While traveling through South America in 2006-2008, getting to know local cartoonists and their work was one my richest experiences. It all started at a book fair in Mendoza, Argentina, where I met Cristian Mallea, visiting from Buenos Aires. I sent him an e-mail begging for an unpaid internship and he invited me to a comics convention in Montevideo, Uruguay. At the convention, Montevideo Comics, Latino cartoonists maintained a tight-knit community amid of sea of kids enthralled by Japanese comics.
Back in Buenos Aires, I visited a class taught by Cristian and his colleagues to children and teens. I also met the other cartoonists in the publishing collective to which Cristian belongs. Following in their teachers' footsteps, the students create their own comics and publish them with photocopiers and on the web. One of the students illustrated a script that I wrote about the Holocaust (page: 1, 2, 3).

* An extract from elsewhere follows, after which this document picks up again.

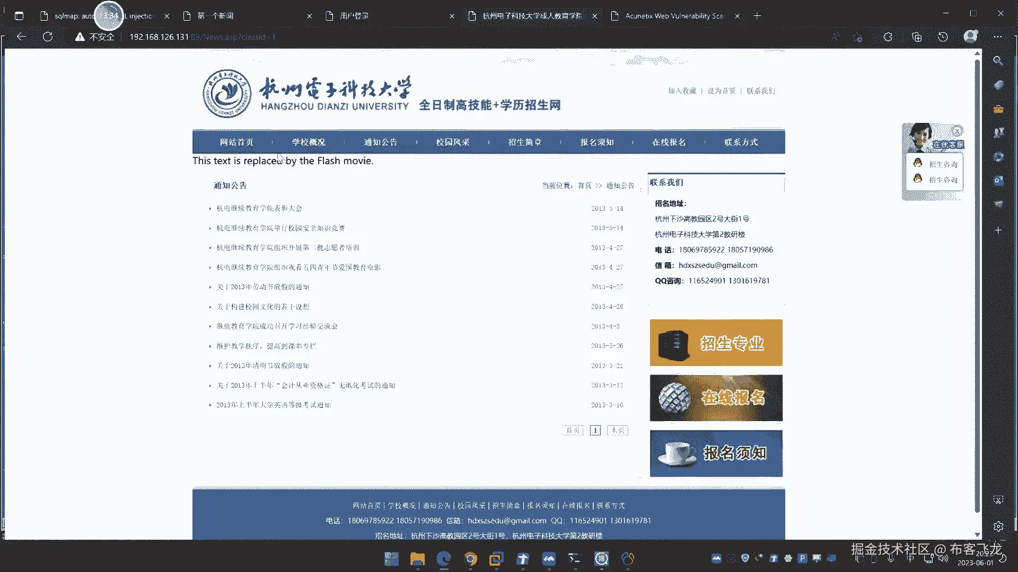The height and width of the screenshot is (572, 1018).
Task: Open sidebar tools briefcase icon
Action: (x=998, y=109)
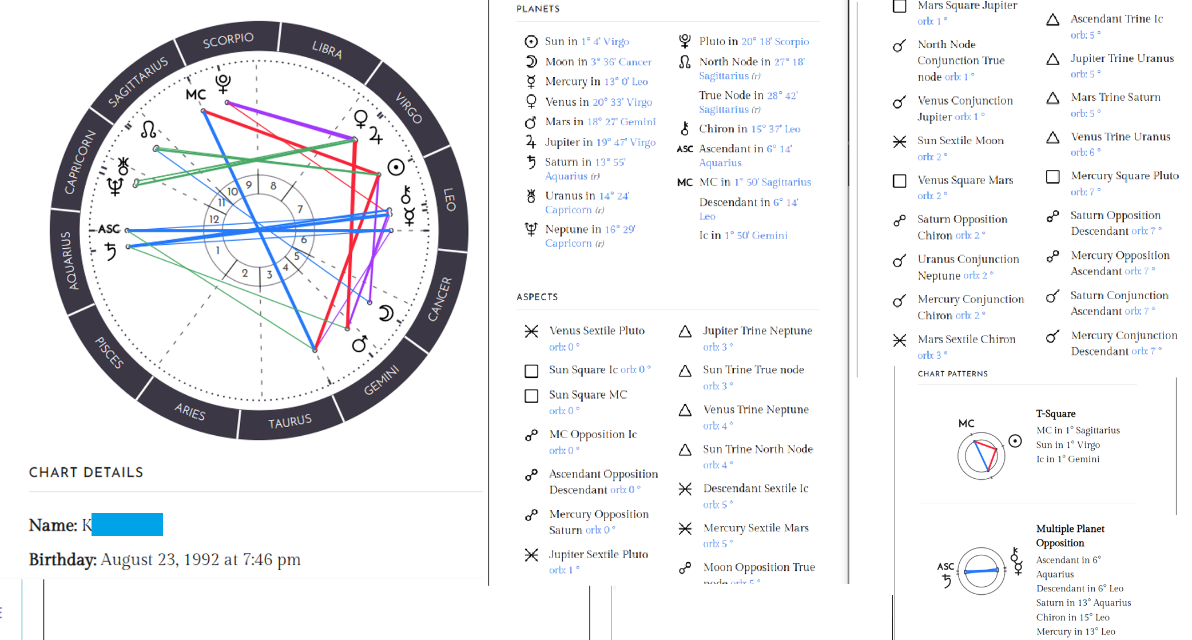
Task: Click the square icon beside Sun Square MC
Action: (x=531, y=396)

After leaving Buenos Aires, I visited various cartoonists along my route, contacting friends of Cristian. I met an autobiographical cartoonist in San Luis, Argentina. In Chile, a cartoonist explained the status of publishing there and I attended a museum exhibit. In Bolivia, I attended Vinetas con Altura. In contrast to Montevideo Comics, this convention focused entirely on artists from Latin America.
Inspired by the Bolivian gathering, cartoonists in Buenos Aires organized Vinetas Sueltas, presenting independent comics from Latin America and also inviting four European artists. Through these travels, I met a variety of talented cartoonists, all of whom present their works on the web. One of the most exciting books I found was the first Chilean graphic novel, which I translated and reviewed.
Back in the States, I seek to develop the power of comics as a gateway of intercultural exchange. I guided kids in Spanish class through translating some Bolivian political cartoons. I translated Destino Invisible, also about the Holocaust, by Gervasio, another of Cristian's colleagues. The first few pages of which now appear as a free webcomic. I also created a Spanish-language blog in order to help latino cartoonists navigate the American market.